WORKING DATA START
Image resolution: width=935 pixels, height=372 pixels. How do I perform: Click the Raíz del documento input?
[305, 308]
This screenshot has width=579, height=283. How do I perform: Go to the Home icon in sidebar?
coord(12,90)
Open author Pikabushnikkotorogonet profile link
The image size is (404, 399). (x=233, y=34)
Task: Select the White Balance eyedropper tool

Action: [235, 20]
WORKING DATA END
WORKING DATA START
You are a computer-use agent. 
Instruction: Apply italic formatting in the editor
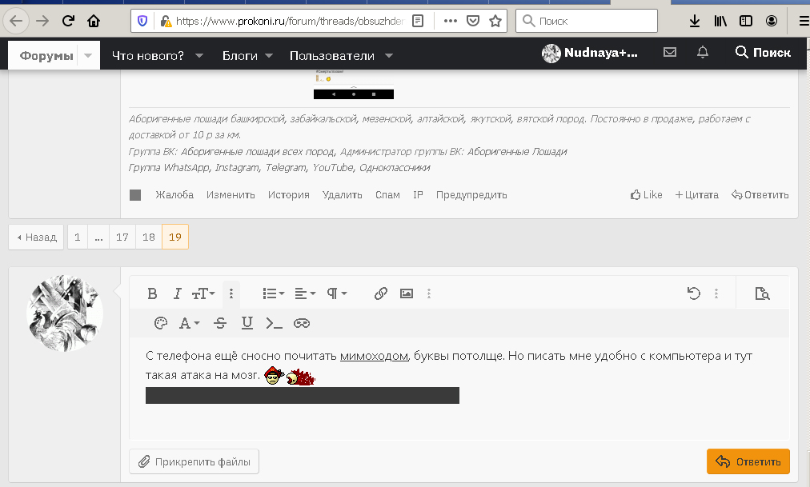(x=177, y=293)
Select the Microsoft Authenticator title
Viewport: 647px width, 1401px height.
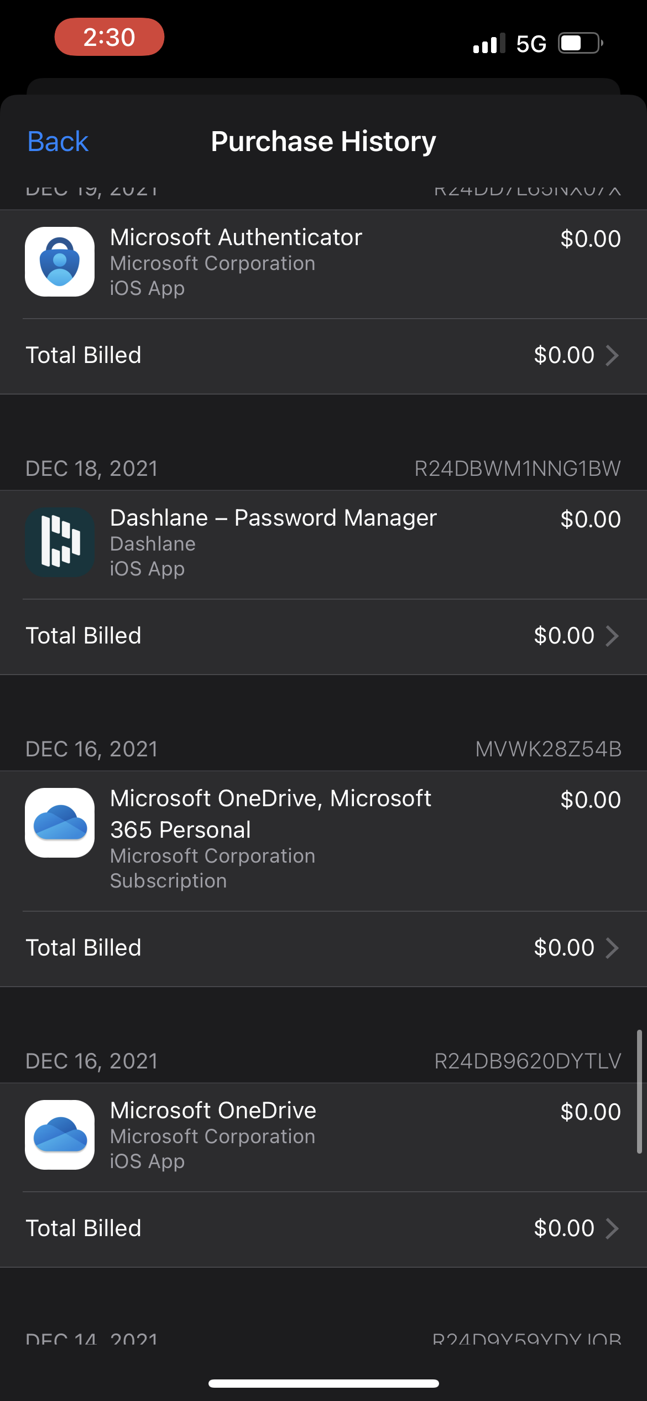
WORKING DATA END
**AIM OF THE EXERCISE:** Transcribe, word for word, the lines of the listing above from the one that contains "You are a computer-use agent." through the one that contains "Viewport: 647px width, 1401px height.", keeping both ends and dropping the pictures.

**FINAL ANSWER:**
You are a computer-use agent. 
Instruction: Apply italic formatting in the editor
(x=177, y=293)
Select the Microsoft Authenticator title
Viewport: 647px width, 1401px height.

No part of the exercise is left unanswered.